Appel à communication

Appel à communication, « La Mémoire en questions : transmission, transferts et mises en récit », U. des Açores, octobre 2020

APPEL A COMMUNICATION

Colloque APEF – AFUE – SHF

« La Mémoire en questions : transmission, transferts et mises en récit »

Université des Açores – Ponta Delgada

1 et 2 octobre 2020

La mémoire est récit et inversement, pourrai-t-on dire avec Paul Ricoeur (1983 : 85) : tout récit se construit en faisant appel à la remémoration d’événements et d’expériences, mais c’est la narration qui nous permet de donner sens (à la fois direction et signification) à ce qui n’est auparavant qu’un ensemble disparate d’éléments déconnexés. Philosophes, théoriciens de la littérature, psychologues, historiens s’accordent sur le fait que pour donner sens à la vie, il nous faut des mises en récit. « [L]a vie […] est un récit en quête de narrateur » (Revault d’Allones, 2013 : 208).
Pour l’individu, l’expérience du Moi dépend d’une mise en intrigue. De ce que Paul Ricoeur a appelé « l’identité narrative » (Ricoeur, 1990), la composante de l’identité personnelle qui permet à chacun de réorganiser et interpréter son expérience passée et d’en produire une version cohérente. On remplit les lacunes et répare les ruptures, visant une temporalité linéaire et une logique séquentielle. On adopte des schémas narratifs pour bâtir une histoire univoque à partir d’une réalité changeante et difficile à cerner.

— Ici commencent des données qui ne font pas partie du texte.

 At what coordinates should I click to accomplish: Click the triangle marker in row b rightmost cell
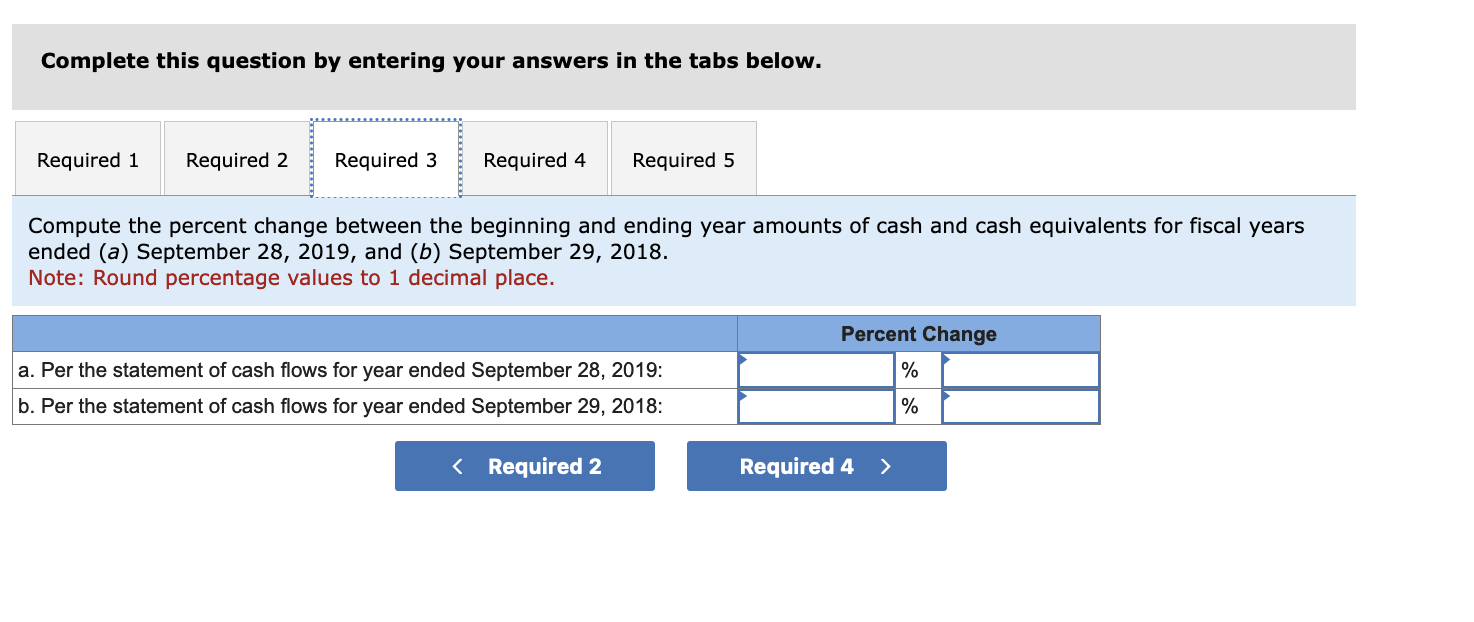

Un exercice que l’autobiographie – et son avatar contemporain, l’autofiction – miment plus directement. Toute oeuvre littéraire, d’ailleurs, dépend de la mémoire et de la narrativité pour créer des univers fictionnels proches de la réalité (Pavel, 2003) ou en expérimentation de mondes possibles (Lavocat, 2010).
Pour le collectif, c’est la mémoire et son contrepoint, l’oubli, qui dictent les versions officielles des histoires nationales – littéraires, politiques, sociales. La mémoire dépend, en effet, paradoxalement de l’oubli. Lui seul rend possible d’apprivoiser le vécu, par l’effacement de ce qui n’intégrera pas le récit final, retenant ce qui renforce l’interprétation choisie, partant la plus répandue. Chacun s’inscrit contre une tradition qu’il accepte ou refuse, mais à partir de laquelle il bâti son propre parcours, littéraire ou autre. Sans l’oubli, en revanche, les traumas du passé sont revécus à partir des récits recueillis auprès des générations
précédentes, dans ce que l’on a convenu d’appeler l’expérience de la postmémoire (Hirsch, 2014)
Pour l’individu comme pour le collectif le XXIe siècle présente des défis, de par la quantité grandissante d’information, stockée et numérisée par et dans des mémoires virtuelles, immatérielles et imperméables à l’oubli. Il s’ensuit forcément des questionnements sur les rapports entre récit et médias, et entre la puissance mas-médiatique du récit, considérée par d’aucuns comme « un mal insidieux » appelant à penser une nouvelle mythocratie (Citton, 2017). Alors que le « tournant narratif » se vérifie dans des domaines aussi diversifiés que le storytelling commercial et politique (Salmon, 2007), la médecine (Charon, 2006), le droit (Ost, 2004), alors que l’hybridation des formes génériques et artistiques est une pratique constante, peut-on postuler l’existence d’un dispositif narratologique récit ?
En quoi l’éclatement et la variation du récit invite-t-ils à repenser le rapport au temps, à l’Histoire, à la temporalité, à la lecture ? Suivant une approche qui se veut prospective autant qu’historicisée, le congrès se propose de répondre à ces questions, sans enfermer le récit dans le cadre des études littéraires mais en incitant à des mises en perspective avec les enjeux historiques, sociaux, politiques et transdisciplinaires du récit, outre ses re/configurations esthétiques et fictionnelles.